In 1942's classic Casablanca, Humphrey Bogart's Rick Blaine counsels Conrad Veidt's Major Heinrich Strasser regarding the Third Reich's plans for world conquest: "Well, there are certain sections of New York, Major, that I wouldn't advise you to try to invade."
Perhaps Bogie and Veidt had in mind their 1941 collaboration All Through the Night, a semi-comic spin which pits Nazi fifth-columnists against New York City gangsters. Veidt plays the villanous spymaster Ebbing, who has a plot for sabotage that gets complicated when Bogart's "Gloves" Donahue gets enmeshed with it thanks to his attraction for a particular bakery's cheesecake and Kaaren Verne's nightclub singer Leda Hamilton.
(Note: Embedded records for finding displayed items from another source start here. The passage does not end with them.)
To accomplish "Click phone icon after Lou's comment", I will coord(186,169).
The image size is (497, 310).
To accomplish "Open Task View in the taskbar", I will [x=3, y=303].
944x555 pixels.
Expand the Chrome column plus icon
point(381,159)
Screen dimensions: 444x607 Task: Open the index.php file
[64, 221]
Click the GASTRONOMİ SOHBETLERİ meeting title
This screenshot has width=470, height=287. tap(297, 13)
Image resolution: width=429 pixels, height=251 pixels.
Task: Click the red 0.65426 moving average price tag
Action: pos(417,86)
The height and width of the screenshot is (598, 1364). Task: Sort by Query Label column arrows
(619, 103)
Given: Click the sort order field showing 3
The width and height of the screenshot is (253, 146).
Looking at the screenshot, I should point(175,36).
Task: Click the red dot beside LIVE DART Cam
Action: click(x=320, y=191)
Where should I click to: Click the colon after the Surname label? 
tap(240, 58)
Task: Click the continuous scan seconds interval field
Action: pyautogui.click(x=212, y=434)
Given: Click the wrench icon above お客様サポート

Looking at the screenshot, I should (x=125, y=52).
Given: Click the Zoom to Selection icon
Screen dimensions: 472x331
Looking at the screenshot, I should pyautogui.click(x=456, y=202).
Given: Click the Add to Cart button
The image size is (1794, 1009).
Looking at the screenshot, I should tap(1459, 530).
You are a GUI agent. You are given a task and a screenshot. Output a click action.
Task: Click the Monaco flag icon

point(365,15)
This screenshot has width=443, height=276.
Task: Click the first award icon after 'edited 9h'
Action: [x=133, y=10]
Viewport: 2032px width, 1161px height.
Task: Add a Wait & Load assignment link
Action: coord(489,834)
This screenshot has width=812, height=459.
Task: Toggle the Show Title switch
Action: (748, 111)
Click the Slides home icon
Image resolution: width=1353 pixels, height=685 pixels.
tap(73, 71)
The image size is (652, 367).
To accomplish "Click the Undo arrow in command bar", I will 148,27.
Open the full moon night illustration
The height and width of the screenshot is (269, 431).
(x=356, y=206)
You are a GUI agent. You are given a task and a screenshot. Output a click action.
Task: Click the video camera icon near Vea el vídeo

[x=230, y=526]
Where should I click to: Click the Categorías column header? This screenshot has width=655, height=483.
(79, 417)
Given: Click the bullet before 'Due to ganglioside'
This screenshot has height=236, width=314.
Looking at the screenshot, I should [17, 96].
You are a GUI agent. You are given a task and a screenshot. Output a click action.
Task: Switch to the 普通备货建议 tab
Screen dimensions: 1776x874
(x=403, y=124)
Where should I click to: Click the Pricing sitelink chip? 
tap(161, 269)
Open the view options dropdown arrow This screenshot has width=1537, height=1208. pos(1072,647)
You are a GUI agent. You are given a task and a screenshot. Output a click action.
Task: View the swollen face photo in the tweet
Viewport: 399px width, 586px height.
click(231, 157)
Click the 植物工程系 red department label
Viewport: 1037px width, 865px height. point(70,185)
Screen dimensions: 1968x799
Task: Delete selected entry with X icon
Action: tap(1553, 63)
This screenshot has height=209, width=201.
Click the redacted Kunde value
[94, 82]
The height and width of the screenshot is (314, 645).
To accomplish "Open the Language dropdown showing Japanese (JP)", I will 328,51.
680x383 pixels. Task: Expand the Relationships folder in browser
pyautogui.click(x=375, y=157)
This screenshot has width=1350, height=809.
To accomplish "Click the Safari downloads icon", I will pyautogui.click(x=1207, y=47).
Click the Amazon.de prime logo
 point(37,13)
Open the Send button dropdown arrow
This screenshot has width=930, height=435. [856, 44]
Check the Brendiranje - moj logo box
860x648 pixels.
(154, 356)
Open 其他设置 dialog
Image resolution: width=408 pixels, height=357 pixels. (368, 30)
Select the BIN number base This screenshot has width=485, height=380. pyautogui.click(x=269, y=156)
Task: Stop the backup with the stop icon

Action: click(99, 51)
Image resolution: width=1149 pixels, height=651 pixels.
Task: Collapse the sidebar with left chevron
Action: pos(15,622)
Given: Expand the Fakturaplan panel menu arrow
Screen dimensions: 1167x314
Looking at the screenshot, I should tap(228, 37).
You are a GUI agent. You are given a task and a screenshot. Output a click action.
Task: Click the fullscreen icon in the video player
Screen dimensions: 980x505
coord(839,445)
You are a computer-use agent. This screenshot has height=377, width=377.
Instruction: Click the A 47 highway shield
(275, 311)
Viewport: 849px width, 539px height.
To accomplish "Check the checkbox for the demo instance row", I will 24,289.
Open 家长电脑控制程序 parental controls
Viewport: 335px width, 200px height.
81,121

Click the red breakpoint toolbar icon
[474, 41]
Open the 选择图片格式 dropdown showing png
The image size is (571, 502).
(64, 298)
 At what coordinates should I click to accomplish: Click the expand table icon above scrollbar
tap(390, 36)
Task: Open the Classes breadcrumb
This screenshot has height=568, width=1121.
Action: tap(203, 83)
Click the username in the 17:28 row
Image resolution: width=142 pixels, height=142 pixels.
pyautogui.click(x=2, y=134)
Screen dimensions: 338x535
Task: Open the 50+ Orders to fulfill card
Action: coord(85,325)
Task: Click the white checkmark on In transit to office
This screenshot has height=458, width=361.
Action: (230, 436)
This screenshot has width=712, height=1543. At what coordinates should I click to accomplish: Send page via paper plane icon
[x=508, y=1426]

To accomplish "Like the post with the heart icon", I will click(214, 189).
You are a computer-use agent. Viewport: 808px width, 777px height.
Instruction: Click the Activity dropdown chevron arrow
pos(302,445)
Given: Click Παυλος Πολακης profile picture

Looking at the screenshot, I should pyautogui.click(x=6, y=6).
Donahue is on the fringes of the racketeering world, working mostly in sports betting and bookmaking. But he knows some people, as it were, and the tighter he gets wound up in Ebbing's plot the more rough stuff shows up. He and his fellow outlaws frequently point out that while they may be on the wrong side of the law, they're American criminals and they hate the Nazis just as much as any law-abiding citizen would.
The plot's snappy, breezy and looks strangely light-hearted to us today given what we know of the genocidal hate regime spawned by Adolf Hitler. All Through the Night had its own timing problems, released just after Pearl Harbor as the United States began to take on the Axis regimes. Not many people were in a laughing mood about members of either group, and Night probably didn't do as badly as it could have because the Nazis were the villains and because the movie starred Bogart.
Up-and-coming comedians Phil Silvers and Jackie Gleason have small roles; Silver as a waiter in Donahue's favorite restaurant and Gleason as gang member Starchy. Peter Lorre turns in his standard venomous weasel and William Demarest and Frank McHugh round out the criminal gang. Although nothing worth a monument and draggy in spots All Through the Night is certainly a lot of fun to watch. And it highlights Bogie's gift for dry humor enough to make a viewer wonder what he might have been like had he taken on some straight comedy roles.